▸ **TASK GOAL**
In this exercise, return only the lines that run from the line with "Screen dimensions: 570x500" to the end of the entries below, both included. Pictures are not copied.

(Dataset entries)
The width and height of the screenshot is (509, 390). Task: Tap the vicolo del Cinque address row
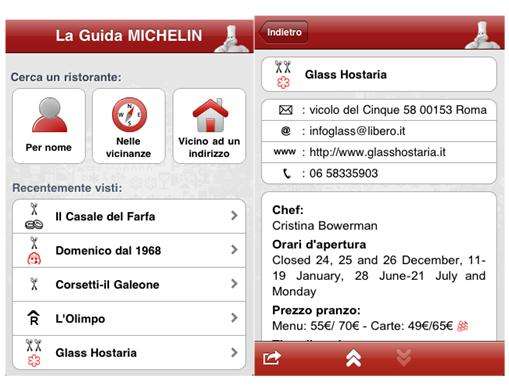(379, 110)
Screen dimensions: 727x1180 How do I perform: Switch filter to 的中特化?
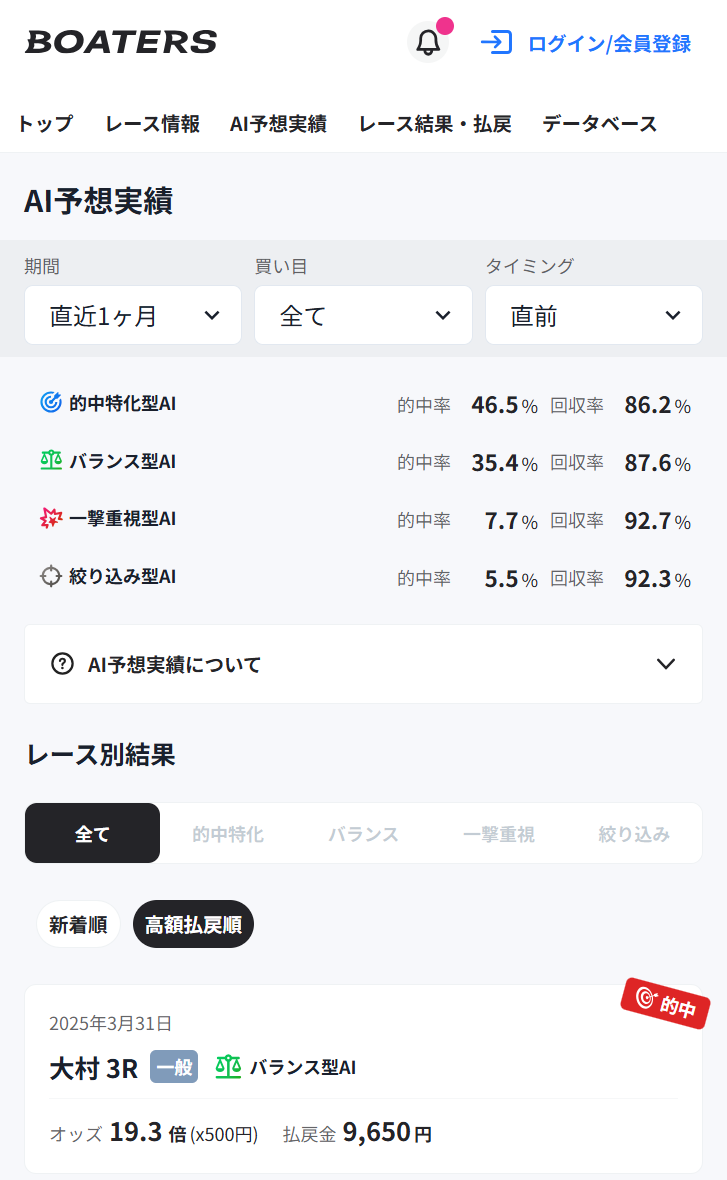[228, 833]
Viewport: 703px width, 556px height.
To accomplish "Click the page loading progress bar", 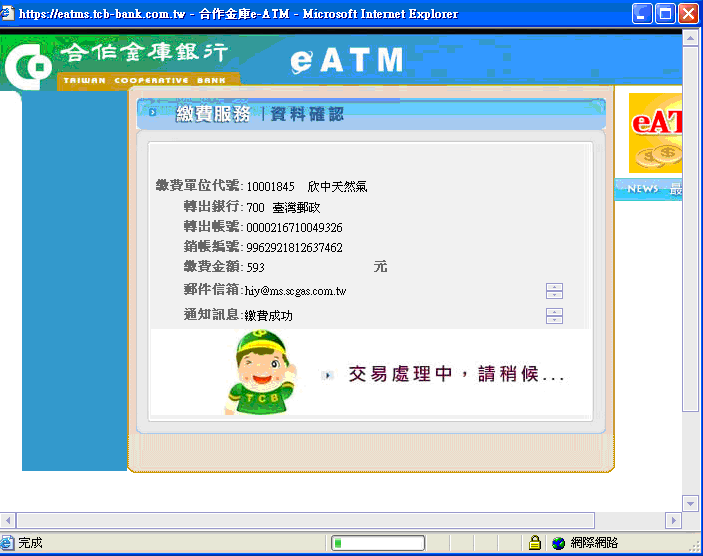I will (x=378, y=543).
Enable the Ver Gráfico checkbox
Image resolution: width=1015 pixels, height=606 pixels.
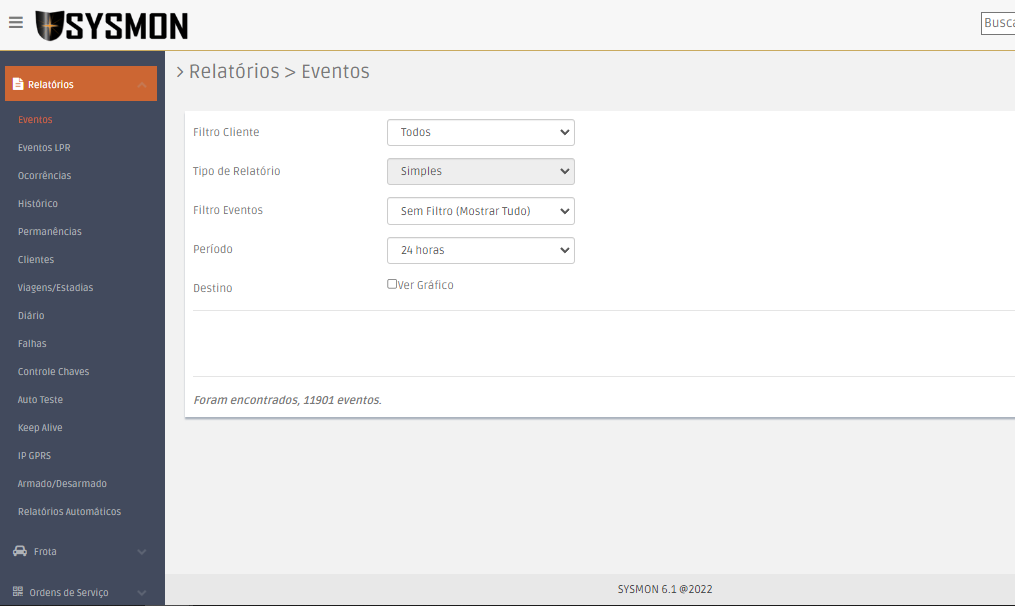click(x=392, y=284)
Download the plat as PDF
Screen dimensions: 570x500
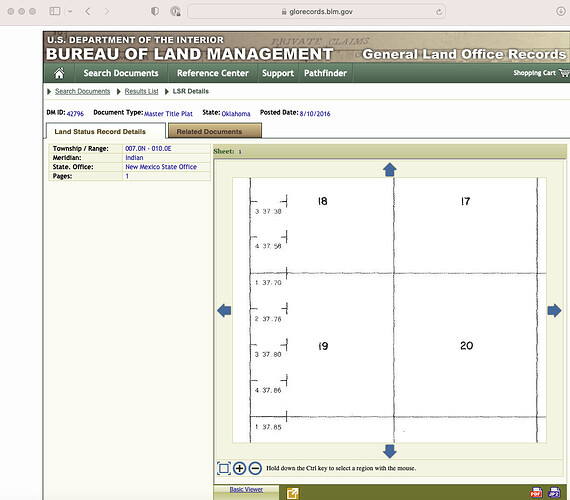[536, 492]
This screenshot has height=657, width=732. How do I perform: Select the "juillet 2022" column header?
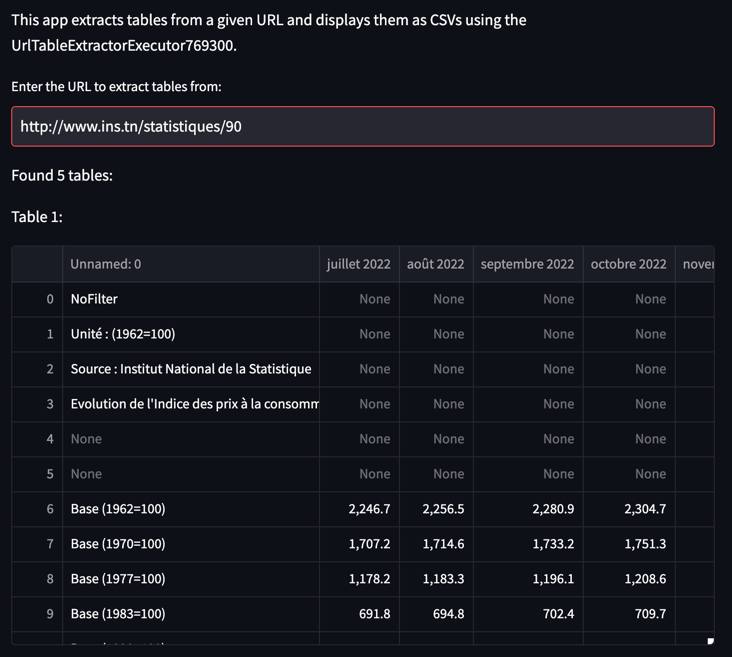(359, 264)
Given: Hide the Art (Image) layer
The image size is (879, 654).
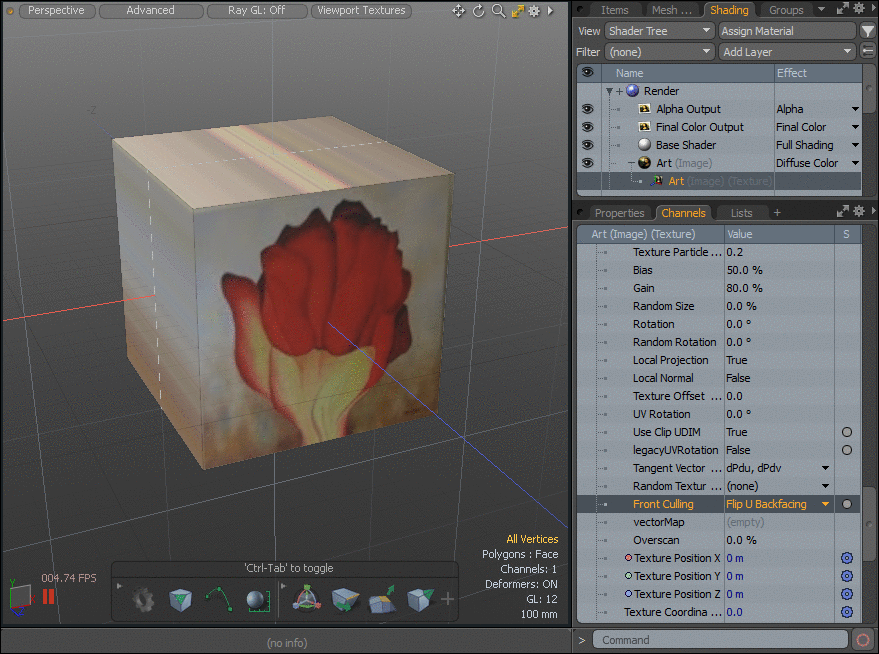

▸ **WORKED SOLUTION**
Screen dimensions: 570x500
[536, 492]
This screenshot has height=657, width=732. How do I perform: Select the "juillet 2022" column header?
(359, 264)
Given: Hide the Art (Image) layer
The image size is (879, 654).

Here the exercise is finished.